▶ SOURCE MATERIAL:

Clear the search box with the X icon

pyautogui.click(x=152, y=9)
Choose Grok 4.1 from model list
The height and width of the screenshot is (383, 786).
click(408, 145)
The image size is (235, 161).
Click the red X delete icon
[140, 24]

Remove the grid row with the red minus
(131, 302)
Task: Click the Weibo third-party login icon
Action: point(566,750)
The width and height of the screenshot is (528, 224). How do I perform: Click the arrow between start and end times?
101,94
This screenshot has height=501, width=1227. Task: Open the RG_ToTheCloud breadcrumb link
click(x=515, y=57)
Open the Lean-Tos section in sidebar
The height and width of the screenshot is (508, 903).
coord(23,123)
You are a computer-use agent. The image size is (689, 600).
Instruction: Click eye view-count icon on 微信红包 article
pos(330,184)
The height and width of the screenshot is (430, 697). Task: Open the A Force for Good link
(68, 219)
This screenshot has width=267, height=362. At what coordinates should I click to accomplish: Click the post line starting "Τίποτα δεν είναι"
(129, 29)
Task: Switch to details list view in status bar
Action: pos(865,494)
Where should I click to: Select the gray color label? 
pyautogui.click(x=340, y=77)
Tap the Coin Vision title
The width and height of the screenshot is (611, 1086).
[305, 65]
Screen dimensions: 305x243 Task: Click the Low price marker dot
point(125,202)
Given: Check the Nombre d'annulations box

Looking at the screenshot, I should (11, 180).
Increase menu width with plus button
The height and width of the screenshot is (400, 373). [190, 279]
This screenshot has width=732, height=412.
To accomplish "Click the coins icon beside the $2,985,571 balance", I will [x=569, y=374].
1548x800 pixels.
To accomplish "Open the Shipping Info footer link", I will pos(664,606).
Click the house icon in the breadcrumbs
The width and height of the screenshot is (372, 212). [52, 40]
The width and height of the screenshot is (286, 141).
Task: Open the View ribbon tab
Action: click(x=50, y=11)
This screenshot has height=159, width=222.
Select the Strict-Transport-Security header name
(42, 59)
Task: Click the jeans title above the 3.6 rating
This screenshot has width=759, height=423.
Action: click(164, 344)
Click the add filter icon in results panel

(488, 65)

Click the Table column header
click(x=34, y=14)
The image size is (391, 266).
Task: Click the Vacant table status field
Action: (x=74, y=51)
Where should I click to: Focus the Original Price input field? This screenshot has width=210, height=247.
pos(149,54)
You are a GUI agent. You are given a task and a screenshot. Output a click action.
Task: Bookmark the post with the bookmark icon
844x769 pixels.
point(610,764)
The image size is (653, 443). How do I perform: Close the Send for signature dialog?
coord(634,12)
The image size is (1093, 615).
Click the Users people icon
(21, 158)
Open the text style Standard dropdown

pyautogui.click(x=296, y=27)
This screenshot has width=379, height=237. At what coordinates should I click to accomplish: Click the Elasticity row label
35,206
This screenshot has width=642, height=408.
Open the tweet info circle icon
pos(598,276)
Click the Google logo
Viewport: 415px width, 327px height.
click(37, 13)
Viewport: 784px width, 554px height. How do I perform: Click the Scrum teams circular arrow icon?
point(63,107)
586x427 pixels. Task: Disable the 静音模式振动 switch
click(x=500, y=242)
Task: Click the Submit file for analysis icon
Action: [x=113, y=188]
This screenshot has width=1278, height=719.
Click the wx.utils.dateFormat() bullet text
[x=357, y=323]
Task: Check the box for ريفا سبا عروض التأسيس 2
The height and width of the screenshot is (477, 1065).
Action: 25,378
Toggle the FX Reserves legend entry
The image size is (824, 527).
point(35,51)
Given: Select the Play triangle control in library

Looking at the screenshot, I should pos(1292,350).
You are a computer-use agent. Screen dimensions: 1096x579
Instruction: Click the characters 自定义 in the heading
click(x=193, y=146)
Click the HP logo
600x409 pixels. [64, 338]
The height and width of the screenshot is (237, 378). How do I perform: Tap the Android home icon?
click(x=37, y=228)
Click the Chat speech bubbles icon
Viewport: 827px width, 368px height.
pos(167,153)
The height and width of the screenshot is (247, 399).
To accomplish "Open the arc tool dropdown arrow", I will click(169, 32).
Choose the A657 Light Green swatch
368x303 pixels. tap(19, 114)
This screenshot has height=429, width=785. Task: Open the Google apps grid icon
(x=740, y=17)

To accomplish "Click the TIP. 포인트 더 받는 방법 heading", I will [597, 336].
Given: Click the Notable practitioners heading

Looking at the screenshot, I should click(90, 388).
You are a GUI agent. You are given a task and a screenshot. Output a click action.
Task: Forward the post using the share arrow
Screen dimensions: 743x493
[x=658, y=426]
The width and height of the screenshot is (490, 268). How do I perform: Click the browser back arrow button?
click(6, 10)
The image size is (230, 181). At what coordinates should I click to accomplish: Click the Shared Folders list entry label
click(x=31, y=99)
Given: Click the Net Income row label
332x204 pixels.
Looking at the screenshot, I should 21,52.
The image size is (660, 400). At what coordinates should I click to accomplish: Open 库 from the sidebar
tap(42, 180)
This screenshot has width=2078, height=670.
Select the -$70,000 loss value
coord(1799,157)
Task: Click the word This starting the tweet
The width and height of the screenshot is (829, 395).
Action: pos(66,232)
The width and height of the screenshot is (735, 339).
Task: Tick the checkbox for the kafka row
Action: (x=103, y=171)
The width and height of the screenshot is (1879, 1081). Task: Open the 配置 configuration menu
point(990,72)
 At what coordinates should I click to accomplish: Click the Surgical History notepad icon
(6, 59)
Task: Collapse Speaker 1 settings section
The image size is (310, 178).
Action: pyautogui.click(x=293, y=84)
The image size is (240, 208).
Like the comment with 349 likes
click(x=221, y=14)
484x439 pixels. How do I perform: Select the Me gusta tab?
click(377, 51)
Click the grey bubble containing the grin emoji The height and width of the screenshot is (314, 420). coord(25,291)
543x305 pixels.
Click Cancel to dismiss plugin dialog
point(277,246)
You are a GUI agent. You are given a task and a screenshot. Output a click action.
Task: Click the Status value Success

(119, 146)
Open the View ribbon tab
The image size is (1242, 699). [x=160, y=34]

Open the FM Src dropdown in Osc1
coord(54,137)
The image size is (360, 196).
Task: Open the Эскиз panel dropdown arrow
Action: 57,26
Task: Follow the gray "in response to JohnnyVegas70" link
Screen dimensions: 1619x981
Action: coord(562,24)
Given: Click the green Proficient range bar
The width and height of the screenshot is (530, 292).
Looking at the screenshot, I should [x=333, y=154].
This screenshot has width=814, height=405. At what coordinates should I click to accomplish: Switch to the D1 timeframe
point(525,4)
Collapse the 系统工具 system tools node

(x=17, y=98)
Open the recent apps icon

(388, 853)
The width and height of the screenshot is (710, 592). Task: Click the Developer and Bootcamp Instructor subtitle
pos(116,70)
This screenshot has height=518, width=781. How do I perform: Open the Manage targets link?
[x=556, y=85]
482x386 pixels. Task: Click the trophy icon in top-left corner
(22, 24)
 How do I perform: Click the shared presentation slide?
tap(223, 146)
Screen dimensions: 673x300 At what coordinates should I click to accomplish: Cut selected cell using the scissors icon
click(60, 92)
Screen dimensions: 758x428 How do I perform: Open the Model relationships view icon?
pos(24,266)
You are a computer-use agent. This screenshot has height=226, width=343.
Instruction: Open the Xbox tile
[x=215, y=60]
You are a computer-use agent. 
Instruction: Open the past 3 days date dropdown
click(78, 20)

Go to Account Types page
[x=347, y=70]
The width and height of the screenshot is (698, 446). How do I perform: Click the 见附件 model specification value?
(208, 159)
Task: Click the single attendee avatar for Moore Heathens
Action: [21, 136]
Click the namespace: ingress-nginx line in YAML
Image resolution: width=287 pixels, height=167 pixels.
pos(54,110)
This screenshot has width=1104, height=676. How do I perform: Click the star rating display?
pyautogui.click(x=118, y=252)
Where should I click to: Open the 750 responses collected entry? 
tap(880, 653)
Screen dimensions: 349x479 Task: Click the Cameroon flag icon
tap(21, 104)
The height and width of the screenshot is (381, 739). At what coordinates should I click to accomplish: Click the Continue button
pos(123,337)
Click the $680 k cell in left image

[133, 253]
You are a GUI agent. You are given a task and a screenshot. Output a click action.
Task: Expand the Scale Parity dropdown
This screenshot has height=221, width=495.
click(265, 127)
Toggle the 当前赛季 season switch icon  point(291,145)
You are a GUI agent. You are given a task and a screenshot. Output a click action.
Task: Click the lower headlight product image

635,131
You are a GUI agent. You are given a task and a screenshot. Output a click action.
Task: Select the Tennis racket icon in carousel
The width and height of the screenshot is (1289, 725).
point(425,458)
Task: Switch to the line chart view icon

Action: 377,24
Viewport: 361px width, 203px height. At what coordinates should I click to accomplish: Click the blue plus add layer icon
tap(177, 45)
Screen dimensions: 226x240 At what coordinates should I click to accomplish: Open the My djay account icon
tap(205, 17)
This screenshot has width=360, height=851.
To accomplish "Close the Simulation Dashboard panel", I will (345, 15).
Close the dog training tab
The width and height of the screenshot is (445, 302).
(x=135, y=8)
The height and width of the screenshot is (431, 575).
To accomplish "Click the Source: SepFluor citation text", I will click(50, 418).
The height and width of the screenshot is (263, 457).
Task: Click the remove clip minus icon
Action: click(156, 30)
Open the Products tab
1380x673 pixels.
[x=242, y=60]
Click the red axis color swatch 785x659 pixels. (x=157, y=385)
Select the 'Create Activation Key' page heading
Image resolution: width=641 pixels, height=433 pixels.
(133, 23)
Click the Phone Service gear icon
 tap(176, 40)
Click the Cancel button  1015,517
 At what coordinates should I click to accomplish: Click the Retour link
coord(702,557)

▶ WHAT TO WORK ON: Extract from the listing above the lines between the line containing "Click the Users people icon" and the line containing "This screenshot has width=642, height=408.", keeping both of those lines. Output nothing else.

▶ RESULT OF THE EXERCISE:
Click the Users people icon
(21, 158)
Open the text style Standard dropdown

pyautogui.click(x=296, y=27)
This screenshot has width=379, height=237. At what coordinates should I click to accomplish: Click the Elasticity row label
35,206
This screenshot has width=642, height=408.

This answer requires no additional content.